Alw, Inc. v. District of Columbia Bd. of Zoning Adj.

Annotate this Case

338 A.2d 428 (1975)

A. L. W., INC., Petitioner, v. DISTRICT OF COLUMBIA BOARD OF ZONING ADJUSTMENT, Respondent, Rock Creek East Neighborhood League, Intervenor.

No. 8010.

District of Columbia Court of Appeals.

Argued September 23, 1974.

Decided May 30, 1975.

Arthur L. Willcher, Washington, D. C., for petitioner.

James N. Dulcan, Asst. Corp. Counsel, with whom C. Francis Murphy, Corp. Counsel, Louis P. Robbins, Principal Asst. Corp. Counsel, and Richard W. Barton, *429 Asst. Corp. Counsel, were on the brief, for respondent.

Peter Weisman, Washington, D. C., entered an appearance for intervenor.

Before REILLY, Chief Judge, and GALLAGHER and YEAGLEY, Associate Judges.

REILLY, Chief Judge:

This is an appeal from an order of the District of Columbia Board of Zoning Adjustment denying an area variance sought by petitioner pursuant to D.C.Code 1973, § 5-420(3). The Board in its findings of fact and conclusions of law refused to accept petitioner's application holding no hardship sufficient to merit a variance had been shown, that any hardship to petitioner was self-imposed, and additionally, that the grant of the variance would substantially impair the intent, purpose and integrity of the zoning laws and plans.

Petitioner corporation, a local development company, is a contingent contract purchaser[1] of unimproved property located in the 1700 block of Upshur Street. Under the Zoning Regulations,[2] the property is classified for use as an R-1-B single family dwelling. To conform to the applicable specifications, lots must have a minimum of 5000 square feet and a frontage width of 50 feet. There is an additional requirement of an eight-foot side yard appurtenant to a structure erected on any such property. It is uncontested that the property in controversy has 4,036 square feet and is 25 feet wide. Petitioner's proposed dwelling would make allowance for the necessary eight-foot side yard.

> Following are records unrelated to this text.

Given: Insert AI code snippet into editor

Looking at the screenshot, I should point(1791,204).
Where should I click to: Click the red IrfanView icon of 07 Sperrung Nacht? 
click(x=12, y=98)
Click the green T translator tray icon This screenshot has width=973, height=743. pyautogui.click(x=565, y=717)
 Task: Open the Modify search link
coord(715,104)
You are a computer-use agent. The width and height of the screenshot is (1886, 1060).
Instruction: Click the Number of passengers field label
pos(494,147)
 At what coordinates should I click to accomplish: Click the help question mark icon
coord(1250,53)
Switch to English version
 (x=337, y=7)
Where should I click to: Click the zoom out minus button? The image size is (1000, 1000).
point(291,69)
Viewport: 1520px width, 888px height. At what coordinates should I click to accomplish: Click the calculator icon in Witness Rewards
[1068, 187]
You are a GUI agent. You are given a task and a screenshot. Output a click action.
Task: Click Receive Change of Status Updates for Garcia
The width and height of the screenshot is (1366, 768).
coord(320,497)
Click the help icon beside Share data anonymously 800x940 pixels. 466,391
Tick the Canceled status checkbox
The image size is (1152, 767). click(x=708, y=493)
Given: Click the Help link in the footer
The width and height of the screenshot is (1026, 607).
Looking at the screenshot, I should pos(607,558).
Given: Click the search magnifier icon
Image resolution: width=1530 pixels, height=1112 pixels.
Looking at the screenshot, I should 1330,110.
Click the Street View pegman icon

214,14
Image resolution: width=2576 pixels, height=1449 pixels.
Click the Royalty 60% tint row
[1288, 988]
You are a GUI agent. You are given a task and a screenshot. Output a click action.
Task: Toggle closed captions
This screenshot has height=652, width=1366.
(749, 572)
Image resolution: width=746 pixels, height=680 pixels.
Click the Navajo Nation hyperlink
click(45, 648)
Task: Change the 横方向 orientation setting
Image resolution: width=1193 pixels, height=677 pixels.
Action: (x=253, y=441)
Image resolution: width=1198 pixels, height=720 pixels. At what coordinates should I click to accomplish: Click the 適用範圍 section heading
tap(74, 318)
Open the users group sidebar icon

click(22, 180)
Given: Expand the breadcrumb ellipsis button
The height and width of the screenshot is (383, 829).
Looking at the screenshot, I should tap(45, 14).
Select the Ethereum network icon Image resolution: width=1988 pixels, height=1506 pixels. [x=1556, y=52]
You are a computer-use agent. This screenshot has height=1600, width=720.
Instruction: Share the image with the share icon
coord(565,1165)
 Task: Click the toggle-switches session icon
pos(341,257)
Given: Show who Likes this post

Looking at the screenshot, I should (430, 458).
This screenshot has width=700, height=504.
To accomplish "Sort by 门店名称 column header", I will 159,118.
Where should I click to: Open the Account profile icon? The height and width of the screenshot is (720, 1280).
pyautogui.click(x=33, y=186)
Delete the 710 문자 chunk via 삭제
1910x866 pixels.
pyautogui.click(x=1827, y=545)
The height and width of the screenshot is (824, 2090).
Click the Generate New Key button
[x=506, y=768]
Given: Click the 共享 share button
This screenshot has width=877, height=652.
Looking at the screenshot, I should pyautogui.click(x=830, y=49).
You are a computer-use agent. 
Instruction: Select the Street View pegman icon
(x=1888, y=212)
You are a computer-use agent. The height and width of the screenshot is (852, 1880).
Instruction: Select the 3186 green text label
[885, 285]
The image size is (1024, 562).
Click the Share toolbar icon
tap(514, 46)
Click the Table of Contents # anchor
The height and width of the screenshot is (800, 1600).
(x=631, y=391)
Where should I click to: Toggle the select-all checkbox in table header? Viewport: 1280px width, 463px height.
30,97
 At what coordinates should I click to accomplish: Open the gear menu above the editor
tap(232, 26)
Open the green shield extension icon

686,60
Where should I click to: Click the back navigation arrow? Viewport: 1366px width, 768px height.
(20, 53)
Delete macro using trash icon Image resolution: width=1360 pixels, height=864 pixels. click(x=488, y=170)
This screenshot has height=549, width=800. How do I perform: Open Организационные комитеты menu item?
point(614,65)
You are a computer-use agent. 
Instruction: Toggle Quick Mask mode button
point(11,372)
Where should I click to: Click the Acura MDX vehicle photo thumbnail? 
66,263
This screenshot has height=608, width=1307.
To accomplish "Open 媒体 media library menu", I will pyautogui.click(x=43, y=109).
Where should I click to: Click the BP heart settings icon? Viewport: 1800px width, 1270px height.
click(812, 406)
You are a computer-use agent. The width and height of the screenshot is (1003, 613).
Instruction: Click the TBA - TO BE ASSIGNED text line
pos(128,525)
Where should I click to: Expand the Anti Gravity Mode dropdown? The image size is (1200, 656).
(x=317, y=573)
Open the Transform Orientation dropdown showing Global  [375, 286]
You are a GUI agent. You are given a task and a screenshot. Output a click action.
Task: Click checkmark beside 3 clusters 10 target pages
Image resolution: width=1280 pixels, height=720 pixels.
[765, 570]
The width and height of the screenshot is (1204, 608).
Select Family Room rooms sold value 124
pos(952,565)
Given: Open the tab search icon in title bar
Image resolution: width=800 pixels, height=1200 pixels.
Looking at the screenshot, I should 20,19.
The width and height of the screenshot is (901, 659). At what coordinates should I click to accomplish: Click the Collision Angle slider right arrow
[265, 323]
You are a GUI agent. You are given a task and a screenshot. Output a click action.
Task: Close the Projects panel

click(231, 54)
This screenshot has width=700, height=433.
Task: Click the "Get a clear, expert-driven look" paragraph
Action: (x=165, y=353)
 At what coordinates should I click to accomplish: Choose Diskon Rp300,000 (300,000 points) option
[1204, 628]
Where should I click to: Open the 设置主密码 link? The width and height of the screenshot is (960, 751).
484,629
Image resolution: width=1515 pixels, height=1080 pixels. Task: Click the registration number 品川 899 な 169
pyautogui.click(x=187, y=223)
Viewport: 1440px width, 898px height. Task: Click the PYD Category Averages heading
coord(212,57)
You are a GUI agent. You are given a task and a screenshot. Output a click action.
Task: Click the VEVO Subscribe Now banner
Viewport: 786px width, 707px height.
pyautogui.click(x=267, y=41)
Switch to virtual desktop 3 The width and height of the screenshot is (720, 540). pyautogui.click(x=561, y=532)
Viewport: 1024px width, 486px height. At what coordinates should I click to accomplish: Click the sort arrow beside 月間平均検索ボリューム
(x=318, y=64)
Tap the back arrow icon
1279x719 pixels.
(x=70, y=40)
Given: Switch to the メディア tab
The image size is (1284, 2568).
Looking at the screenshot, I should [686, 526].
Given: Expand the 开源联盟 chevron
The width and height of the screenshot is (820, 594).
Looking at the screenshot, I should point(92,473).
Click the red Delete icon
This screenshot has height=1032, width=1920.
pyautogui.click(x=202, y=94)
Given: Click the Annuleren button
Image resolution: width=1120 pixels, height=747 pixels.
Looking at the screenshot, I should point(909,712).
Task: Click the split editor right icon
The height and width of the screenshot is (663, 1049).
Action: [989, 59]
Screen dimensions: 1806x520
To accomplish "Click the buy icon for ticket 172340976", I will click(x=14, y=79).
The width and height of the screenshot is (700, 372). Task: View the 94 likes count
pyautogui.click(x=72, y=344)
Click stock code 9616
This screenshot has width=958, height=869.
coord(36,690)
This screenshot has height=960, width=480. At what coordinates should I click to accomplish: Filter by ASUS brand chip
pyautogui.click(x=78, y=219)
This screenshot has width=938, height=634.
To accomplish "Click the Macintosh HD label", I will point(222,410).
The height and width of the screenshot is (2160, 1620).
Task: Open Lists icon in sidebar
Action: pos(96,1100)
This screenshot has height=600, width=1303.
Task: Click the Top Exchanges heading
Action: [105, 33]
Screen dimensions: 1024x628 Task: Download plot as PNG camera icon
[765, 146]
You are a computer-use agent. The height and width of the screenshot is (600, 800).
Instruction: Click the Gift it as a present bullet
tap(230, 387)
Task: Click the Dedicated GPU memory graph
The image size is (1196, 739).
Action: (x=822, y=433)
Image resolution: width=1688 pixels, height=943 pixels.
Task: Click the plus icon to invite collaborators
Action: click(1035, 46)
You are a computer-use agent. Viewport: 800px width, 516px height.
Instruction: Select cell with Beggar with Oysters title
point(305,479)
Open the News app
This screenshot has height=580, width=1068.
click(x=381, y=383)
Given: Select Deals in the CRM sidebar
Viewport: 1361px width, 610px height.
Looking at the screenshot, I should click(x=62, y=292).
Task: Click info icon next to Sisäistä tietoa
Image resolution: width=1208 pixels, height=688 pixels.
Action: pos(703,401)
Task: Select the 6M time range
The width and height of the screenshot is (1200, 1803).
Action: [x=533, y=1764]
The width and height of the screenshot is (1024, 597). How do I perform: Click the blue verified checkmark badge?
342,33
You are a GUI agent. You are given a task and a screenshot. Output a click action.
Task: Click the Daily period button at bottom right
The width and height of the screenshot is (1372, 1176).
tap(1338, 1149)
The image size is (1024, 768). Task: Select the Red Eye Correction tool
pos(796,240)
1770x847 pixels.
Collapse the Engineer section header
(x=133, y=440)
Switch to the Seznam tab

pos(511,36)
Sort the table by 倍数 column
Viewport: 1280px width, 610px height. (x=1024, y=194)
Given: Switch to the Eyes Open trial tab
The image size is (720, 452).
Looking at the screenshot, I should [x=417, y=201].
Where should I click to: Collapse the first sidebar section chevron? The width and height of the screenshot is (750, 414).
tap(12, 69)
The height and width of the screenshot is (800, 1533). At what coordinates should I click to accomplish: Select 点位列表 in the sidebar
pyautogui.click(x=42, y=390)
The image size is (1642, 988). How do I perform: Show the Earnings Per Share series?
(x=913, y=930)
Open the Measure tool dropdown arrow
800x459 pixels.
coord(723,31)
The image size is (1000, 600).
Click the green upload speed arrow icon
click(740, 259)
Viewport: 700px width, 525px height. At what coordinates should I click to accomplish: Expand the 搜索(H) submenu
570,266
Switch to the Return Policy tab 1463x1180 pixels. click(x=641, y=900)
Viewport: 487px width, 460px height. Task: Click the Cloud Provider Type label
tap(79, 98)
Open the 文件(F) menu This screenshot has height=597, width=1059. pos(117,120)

Petitioner applied to the Board for a hardship variance under the applicable provisions of the statute.[3] At the hearing, witnesses representing both a neighborhood civic association and an owner of adjacent property appeared to oppose the grant of a variance. These intervenors argued that if petitioner were permitted to build, he would reap a windfall profit at the expense of others[4] owning property in the area and also that the proposed structure would block off necessary light and ventilation from neighbors. After the hearings were completed, the Board issued its findings of fact and conclusions of law together with an order denying the application.[5] Upon *430 review, we find them insufficient and remand the case to the Board for further consideration.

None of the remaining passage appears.